## Extracted information
----
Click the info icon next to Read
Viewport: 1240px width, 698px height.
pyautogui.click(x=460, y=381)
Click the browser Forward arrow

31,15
----
Copy out every entry above exactly.

## Task output
Click the info icon next to Read
Viewport: 1240px width, 698px height.
pyautogui.click(x=460, y=381)
Click the browser Forward arrow

31,15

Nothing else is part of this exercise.